• TASK ITEM: Nothing may be left out, so copy every entry exactly.

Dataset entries
──────
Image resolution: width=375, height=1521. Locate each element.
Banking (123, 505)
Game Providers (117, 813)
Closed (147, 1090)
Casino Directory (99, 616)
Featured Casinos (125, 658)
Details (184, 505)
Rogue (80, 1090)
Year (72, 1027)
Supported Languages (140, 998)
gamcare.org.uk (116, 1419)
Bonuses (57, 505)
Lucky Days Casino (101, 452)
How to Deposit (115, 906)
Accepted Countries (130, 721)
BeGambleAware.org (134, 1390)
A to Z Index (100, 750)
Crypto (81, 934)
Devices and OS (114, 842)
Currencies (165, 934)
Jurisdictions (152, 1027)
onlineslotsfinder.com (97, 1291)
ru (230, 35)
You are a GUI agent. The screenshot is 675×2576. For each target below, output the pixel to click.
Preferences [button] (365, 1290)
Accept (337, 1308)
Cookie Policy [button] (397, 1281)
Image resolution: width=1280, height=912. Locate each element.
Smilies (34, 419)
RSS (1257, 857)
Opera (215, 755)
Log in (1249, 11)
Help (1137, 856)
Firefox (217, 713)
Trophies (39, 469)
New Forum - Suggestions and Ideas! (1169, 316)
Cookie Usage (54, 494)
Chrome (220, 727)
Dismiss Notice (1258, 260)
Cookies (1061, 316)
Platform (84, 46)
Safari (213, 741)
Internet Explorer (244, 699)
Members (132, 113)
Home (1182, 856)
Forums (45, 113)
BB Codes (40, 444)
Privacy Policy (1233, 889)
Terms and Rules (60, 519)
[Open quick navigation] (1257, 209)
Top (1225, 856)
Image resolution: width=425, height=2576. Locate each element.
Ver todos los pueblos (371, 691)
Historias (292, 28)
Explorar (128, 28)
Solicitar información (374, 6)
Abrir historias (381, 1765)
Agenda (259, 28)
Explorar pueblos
──────
• SOLUTION TO THIS TASK:
Image resolution: width=375, height=1521. Locate each element.
Banking (123, 505)
Game Providers (117, 813)
Closed (147, 1090)
Casino Directory (99, 616)
Featured Casinos (125, 658)
Details (184, 505)
Rogue (80, 1090)
Year (72, 1027)
Supported Languages (140, 998)
gamcare.org.uk (116, 1419)
Bonuses (57, 505)
Lucky Days Casino (101, 452)
How to Deposit (115, 906)
Accepted Countries (130, 721)
BeGambleAware.org (134, 1390)
A to Z Index (100, 750)
Crypto (81, 934)
Devices and OS (114, 842)
Currencies (165, 934)
Jurisdictions (152, 1027)
onlineslotsfinder.com (97, 1291)
ru (230, 35)
You are a GUI agent. The screenshot is 675×2576. For each target below, output the pixel to click.
Preferences [button] (365, 1290)
Accept (337, 1308)
Cookie Policy [button] (397, 1281)
Image resolution: width=1280, height=912. Locate each element.
Smilies (34, 419)
RSS (1257, 857)
Opera (215, 755)
Log in (1249, 11)
Help (1137, 856)
Firefox (217, 713)
Trophies (39, 469)
New Forum - Suggestions and Ideas! (1169, 316)
Cookie Usage (54, 494)
Chrome (220, 727)
Dismiss Notice (1258, 260)
Cookies (1061, 316)
Platform (84, 46)
Safari (213, 741)
Internet Explorer (244, 699)
Members (132, 113)
Home (1182, 856)
Forums (45, 113)
BB Codes (40, 444)
Privacy Policy (1233, 889)
Terms and Rules (60, 519)
[Open quick navigation] (1257, 209)
Top (1225, 856)
Image resolution: width=425, height=2576. Locate each element.
Ver todos los pueblos (371, 691)
Historias (292, 28)
Explorar (128, 28)
Solicitar información (374, 6)
Abrir historias (381, 1765)
Agenda (259, 28)
Explorar pueblos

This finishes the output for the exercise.